Tent Talk: My Night With Occupy Harvard

Natalie M Frieder

Occupy Harvard protests outside of Mass Hall, where students in 2001 launched a Living Wage campaign.

It was 10:00 p.m. on a Thursday night and the Occupy Harvard encampment was deserted.

Ten minutes passed and still no one was there. I peeked into a few tents. Nothing.It seemed that the question being tossed around by my peers—“Do they actually sleep in the Yard or do they just have tents?”—had been answered. Still, it would have been hard to blame them for not wanting to sleep outside in a tent. The night was cold and rumors of the season’s second snowfall had circulated.

Perhaps there would be no occupation.

Just as the scene could not have appeared any more devoid of activity, the occupiers began to arrive as if by clockwork. The movement’s leaders were absent, but the protestors knew the drill—with a glance at the centrally located white board they learned their tent assignments. Backpacks and sleeping bags in hand, they headed to their shelter for the night.

By 10:30 p.m., 10 to 20 protestors had arrived, including the movement’s leaders.
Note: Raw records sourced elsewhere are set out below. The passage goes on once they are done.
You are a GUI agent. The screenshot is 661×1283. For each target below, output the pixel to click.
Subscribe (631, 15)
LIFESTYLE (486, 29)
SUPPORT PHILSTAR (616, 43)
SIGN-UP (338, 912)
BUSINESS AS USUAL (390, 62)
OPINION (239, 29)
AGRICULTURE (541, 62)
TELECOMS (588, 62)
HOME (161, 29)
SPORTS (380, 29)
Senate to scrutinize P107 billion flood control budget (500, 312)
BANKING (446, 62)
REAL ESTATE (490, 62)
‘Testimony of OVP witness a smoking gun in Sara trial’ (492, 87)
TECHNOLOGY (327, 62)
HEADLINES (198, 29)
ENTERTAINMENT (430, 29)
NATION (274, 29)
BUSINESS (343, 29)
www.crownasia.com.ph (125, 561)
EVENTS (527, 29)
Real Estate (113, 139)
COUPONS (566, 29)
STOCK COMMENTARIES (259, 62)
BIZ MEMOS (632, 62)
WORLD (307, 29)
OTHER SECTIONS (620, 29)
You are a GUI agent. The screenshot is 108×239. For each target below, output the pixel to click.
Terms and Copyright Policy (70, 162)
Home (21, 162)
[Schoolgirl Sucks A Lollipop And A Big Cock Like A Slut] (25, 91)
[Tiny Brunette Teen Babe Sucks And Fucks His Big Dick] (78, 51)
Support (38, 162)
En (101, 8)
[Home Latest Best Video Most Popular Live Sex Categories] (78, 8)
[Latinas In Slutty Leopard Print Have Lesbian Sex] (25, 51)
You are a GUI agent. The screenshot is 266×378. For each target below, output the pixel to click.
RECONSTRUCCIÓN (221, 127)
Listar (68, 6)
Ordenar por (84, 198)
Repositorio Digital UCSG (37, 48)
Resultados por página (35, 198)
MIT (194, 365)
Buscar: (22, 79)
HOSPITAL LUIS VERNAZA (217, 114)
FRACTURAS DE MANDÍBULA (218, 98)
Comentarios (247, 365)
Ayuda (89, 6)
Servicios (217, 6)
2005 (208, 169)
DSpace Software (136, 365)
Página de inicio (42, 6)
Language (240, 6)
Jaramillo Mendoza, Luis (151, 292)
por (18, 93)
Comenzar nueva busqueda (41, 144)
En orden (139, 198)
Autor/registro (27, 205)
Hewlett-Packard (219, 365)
Gabriel H. Bayard '15 would handle logistics for that night and Sandra Y.L. Korn '14 was in charge of the group’s media outreach. She had slept in the tents every night since the occupation began. That had been nine days before. I decided to spend a night with Korn and her compatriots, in the center of Harvard Yard, under the shadow of the John Harvard statue.

* * *

I hadn’t yet been assigned a tent when the Harvard University Police arrived. The HUPD car had been idle on the opposite end of the Yard, but quickly sped from its perch to the periphery of the campsite.

The moment of the raid had come, I thought. Oddly, no one seemed alarmed at the fast approaching authority figure.
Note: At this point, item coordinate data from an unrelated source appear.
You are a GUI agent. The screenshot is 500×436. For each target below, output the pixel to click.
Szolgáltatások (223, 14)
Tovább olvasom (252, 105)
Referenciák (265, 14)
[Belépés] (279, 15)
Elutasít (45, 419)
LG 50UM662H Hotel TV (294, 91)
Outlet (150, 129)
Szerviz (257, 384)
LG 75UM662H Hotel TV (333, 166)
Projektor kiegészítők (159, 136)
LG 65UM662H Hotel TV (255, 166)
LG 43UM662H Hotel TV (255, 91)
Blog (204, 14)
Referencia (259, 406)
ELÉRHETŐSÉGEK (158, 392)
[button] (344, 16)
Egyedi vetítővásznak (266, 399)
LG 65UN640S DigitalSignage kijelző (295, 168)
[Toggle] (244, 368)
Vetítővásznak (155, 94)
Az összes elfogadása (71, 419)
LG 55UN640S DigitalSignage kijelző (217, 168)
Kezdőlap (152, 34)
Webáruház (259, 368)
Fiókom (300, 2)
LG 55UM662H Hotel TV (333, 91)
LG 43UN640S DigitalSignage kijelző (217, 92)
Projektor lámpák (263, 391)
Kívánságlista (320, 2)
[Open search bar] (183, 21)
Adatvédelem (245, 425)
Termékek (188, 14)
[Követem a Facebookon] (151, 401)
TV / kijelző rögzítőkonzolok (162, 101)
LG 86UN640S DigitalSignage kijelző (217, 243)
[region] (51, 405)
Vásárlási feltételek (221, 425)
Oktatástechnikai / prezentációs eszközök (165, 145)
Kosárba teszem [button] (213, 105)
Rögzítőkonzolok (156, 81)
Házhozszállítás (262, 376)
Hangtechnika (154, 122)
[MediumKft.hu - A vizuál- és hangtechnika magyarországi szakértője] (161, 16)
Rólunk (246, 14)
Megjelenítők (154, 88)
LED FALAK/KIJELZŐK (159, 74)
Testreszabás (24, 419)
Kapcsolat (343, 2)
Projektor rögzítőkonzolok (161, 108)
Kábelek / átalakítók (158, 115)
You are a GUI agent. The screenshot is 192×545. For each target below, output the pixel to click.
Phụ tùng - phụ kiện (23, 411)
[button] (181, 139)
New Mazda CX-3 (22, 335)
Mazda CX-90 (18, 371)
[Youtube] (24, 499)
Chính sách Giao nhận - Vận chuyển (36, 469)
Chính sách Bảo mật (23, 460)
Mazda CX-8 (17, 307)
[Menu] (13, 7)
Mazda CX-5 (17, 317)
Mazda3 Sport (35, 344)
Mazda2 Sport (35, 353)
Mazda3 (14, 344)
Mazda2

“Where’s the boss lady?” the officer asked in a light-hearted tone without getting out of the car. He wanted to speak to Korn, who was perhaps the most familiar face for HUPD.

“She’s not here, but I can help,” Bayard told the officer.

“Alright. You guys doin’ alright tonight? Anything you need?”

“No, we’re all good. Thanks.”

“How many you got sleeping out tonight?”

“It’s tough to say, I think we’re at maybe 70 percent to 90 percent.”

While a considerable number of people were sleeping out, the figure seemed exaggerated, from a quick glance around the tents. The officer appeared skeptical, but not particularly concerned with the figures.